TASK OBJECTIVE: Retype the rows from the line with "Pick 'is not set' option" up to and including the last line of the rows.

○ ○ ○ ○

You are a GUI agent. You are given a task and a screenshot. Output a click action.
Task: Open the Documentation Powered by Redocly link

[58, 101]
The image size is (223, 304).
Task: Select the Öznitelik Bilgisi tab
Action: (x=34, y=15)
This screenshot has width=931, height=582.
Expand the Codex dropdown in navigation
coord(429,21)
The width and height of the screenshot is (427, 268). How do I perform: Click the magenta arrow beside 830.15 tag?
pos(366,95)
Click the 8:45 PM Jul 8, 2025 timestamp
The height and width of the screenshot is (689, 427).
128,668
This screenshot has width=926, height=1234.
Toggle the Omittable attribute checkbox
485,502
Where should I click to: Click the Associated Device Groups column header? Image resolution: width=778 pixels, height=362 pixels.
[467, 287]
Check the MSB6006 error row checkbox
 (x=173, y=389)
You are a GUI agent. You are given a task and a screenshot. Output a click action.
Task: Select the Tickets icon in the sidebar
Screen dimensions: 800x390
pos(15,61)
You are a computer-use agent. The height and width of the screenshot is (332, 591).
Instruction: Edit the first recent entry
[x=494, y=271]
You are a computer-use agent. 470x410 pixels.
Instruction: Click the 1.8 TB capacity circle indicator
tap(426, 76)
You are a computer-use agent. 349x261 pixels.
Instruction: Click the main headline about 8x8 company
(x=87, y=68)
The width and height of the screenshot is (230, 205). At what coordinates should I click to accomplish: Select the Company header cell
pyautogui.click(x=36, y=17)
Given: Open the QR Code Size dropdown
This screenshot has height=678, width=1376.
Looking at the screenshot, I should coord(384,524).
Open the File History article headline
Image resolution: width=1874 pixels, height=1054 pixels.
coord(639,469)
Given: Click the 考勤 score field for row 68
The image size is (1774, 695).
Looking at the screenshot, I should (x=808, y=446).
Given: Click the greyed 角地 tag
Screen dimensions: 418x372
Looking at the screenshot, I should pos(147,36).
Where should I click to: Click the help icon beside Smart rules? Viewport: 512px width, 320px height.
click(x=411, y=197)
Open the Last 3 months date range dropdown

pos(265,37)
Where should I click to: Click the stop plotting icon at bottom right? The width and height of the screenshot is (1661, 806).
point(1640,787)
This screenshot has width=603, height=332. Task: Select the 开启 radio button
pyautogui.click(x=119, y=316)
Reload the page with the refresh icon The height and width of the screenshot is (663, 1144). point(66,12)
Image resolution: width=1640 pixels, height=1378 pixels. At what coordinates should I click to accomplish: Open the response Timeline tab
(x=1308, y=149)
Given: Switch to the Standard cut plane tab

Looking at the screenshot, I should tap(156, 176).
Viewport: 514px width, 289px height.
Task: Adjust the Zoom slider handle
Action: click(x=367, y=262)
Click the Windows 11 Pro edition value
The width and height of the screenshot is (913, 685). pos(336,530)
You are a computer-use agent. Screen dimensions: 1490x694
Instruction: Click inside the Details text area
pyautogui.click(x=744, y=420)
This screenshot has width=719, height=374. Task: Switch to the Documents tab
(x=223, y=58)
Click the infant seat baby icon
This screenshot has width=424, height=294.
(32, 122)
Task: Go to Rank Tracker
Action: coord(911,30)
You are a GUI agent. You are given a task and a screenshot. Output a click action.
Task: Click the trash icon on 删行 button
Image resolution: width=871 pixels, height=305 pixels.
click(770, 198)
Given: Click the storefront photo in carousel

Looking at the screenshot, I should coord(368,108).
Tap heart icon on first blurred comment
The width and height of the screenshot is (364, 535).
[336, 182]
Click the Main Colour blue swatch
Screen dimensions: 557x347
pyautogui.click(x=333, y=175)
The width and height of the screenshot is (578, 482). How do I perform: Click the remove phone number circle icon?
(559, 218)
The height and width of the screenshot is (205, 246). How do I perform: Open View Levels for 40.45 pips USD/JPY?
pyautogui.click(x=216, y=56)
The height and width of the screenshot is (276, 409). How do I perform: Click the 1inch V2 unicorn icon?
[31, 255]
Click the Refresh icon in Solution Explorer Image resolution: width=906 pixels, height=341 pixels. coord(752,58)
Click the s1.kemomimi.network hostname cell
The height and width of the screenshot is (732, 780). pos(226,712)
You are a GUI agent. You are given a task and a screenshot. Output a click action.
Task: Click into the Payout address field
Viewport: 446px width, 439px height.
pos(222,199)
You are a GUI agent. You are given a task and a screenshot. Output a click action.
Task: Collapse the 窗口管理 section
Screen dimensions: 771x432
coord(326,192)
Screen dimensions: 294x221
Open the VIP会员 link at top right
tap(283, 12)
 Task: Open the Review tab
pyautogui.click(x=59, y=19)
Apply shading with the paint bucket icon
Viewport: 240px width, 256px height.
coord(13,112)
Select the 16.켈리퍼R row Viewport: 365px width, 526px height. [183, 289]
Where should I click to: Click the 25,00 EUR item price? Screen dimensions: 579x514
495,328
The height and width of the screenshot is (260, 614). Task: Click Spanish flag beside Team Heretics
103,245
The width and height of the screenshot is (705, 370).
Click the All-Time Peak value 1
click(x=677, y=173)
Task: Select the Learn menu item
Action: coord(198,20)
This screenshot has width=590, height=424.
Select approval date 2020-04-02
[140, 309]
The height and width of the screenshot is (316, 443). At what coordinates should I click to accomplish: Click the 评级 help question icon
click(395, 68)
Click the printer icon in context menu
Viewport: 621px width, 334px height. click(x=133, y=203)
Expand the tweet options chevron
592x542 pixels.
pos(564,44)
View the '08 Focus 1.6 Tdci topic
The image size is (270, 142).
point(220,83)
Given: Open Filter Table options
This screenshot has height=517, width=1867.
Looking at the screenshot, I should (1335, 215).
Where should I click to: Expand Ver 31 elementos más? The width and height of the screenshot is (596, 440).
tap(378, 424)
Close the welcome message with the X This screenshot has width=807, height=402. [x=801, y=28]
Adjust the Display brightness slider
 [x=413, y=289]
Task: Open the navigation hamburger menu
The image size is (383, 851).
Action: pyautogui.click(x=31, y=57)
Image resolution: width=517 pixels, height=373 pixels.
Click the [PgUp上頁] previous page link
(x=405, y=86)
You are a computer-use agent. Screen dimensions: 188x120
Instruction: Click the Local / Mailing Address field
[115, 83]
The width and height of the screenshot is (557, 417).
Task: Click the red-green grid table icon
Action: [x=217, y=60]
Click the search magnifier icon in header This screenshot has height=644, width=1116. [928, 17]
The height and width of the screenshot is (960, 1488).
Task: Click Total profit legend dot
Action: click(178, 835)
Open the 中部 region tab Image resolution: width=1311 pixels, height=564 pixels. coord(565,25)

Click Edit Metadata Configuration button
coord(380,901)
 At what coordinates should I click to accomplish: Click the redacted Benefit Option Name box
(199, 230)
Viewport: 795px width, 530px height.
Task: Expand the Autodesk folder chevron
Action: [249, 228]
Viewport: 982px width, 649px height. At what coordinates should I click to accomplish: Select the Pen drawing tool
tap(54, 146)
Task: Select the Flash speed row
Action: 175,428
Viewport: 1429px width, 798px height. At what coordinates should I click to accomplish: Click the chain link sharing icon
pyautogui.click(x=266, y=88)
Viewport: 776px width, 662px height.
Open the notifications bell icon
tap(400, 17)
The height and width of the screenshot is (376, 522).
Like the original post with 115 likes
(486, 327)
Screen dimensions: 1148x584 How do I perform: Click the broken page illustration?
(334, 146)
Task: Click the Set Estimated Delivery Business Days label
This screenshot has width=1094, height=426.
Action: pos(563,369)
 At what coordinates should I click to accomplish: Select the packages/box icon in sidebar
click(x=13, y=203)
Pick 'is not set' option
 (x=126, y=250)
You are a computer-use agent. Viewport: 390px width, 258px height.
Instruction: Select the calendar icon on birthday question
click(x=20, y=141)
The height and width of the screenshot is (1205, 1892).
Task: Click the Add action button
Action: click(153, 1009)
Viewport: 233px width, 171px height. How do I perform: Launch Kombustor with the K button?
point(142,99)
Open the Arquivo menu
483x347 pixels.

○ ○ ○ ○

ANSWER BELOW:
Pick 'is not set' option
 (x=126, y=250)
You are a computer-use agent. Viewport: 390px width, 258px height.
Instruction: Select the calendar icon on birthday question
click(x=20, y=141)
The height and width of the screenshot is (1205, 1892).
Task: Click the Add action button
Action: click(153, 1009)
Viewport: 233px width, 171px height. How do I perform: Launch Kombustor with the K button?
point(142,99)
Open the Arquivo menu
483x347 pixels.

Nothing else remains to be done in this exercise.